The results demonstrated encouraging response durability, with BDTX-1535 achieving an objective response rate (ORR) of 52% and disease control rate (DCR) of 85%. Importantly, no new safety or tolerability signals were reported across the three active once daily doses of 100mg, 200mg, and 300mg.
“These results point to a highly active compound that has the potential to fill a substantial unmet need for an oral, well-tolerated precision therapy option in the current NSCLC therapeutic landscape for patients who progressed on a third-generation EGFR inhibitor,” said Dr. Helena Yu, Associate Attending Physician at Memorial Sloan Kettering Cancer Center.

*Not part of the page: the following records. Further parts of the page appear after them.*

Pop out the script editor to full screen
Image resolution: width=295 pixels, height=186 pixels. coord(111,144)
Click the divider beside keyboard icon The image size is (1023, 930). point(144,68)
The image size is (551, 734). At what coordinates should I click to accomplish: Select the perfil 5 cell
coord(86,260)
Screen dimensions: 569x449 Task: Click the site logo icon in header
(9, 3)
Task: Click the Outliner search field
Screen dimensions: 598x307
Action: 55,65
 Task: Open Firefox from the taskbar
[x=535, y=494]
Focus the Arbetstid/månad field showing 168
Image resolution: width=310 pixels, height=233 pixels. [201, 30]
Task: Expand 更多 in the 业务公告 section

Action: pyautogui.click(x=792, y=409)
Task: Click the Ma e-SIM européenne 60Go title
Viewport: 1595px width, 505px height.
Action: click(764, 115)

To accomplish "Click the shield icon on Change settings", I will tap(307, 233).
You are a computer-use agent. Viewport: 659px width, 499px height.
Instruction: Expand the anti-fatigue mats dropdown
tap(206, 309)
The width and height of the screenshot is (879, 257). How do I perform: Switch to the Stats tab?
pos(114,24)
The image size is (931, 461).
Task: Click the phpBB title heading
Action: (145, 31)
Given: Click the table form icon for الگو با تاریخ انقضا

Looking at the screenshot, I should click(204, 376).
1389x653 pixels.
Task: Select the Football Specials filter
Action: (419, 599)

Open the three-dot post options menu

The findings highlight the potential of BDTX-1535 as a treatment option for patients with NSCLC who have progressed on prior tyrosine kinase inhibitors (TKIs). Black Diamond Therapeutics is currently enrolling patients in expansion cohorts to evaluate BDTX-1535 at doses of 100mg and 200mg in patients with intrinsic driver and acquired resistance EGFR mutation-positive NSCLC. Initial results from this portion of the study are expected in 2024.
Dr. Sergey Yurasov, Chief Medical Officer of Black Diamond Therapeutics, emphasized the importance of BDTX-1535 in addressing the complex combination of mutations seen in NSCLC. He stated, “C797S is the most prevalent on-target resistance mutation, co-occurring with an increasingly heterogeneous set of other EGFR-acquired resistance mutations, intrinsic drivers, and classical drivers, highlighting the need for an agent like BDTX-1535.”
In addition to NSCLC, Black Diamond Therapeutics is also investigating BDTX-1535 in glioblastoma multiforme (GBM). Initial GBM dose escalation data is expected later this year.
The company also presented two additional posters outlining the study design of the ongoing Phase 1 clinical trial of BDTX-1535 in NSCLC and preclinical data for BDTX-4933, a brain-penetrant MasterKey RAF inhibitor targeting KRAS, NRAS, and BRAF alterations in solid tumors.
Black Diamond Therapeutics is focused on developing MasterKey therapies that address families of oncogenic mutations in clinically validated targets. With its innovative approach and promising results, the company aims to provide effective treatment options for patients with genetically defined cancers.